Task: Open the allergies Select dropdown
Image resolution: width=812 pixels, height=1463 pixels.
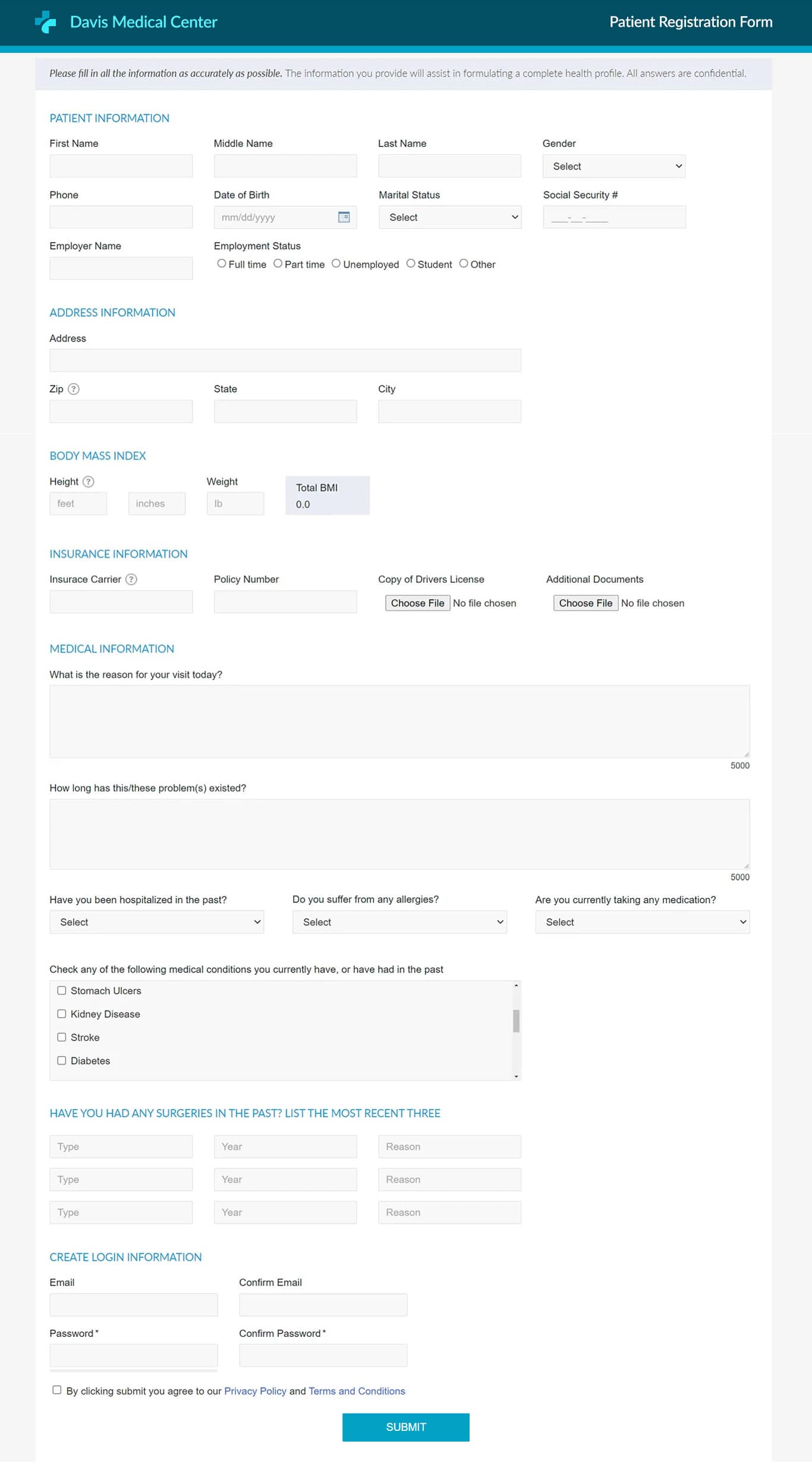Action: (399, 922)
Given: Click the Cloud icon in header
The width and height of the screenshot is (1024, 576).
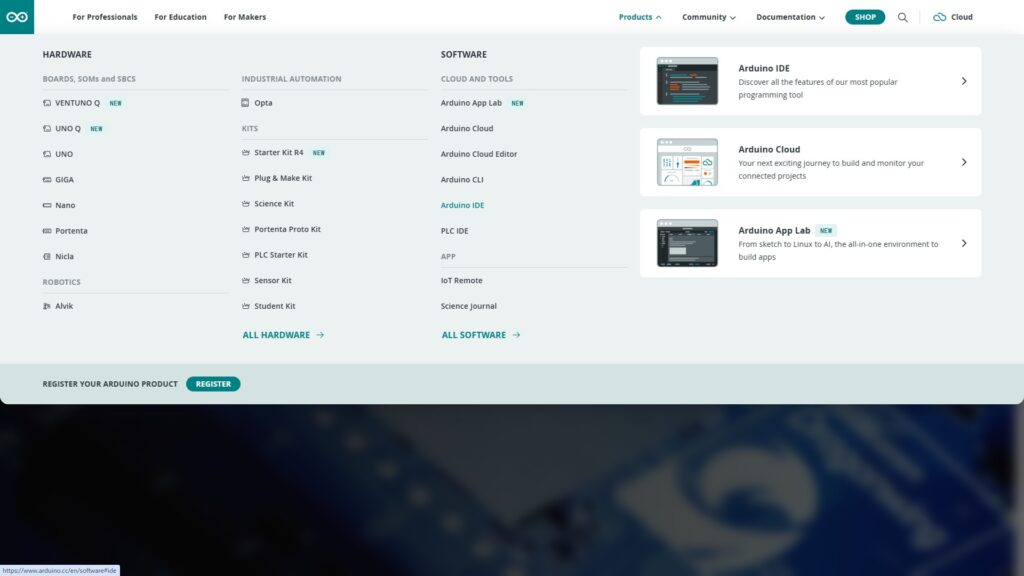Looking at the screenshot, I should pos(939,17).
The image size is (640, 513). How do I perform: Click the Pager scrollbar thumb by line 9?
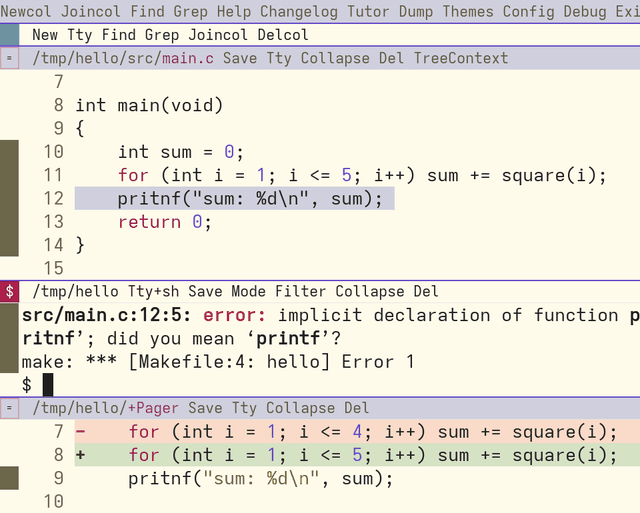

* * *

** DIRECTION **
Show each line in the rows above that contains the string "Click". Case counts.

** FINISHED TASK **
Given: Click the Cloud icon in header
The image size is (640, 513). How do I perform: Click the Pager scrollbar thumb by line 9?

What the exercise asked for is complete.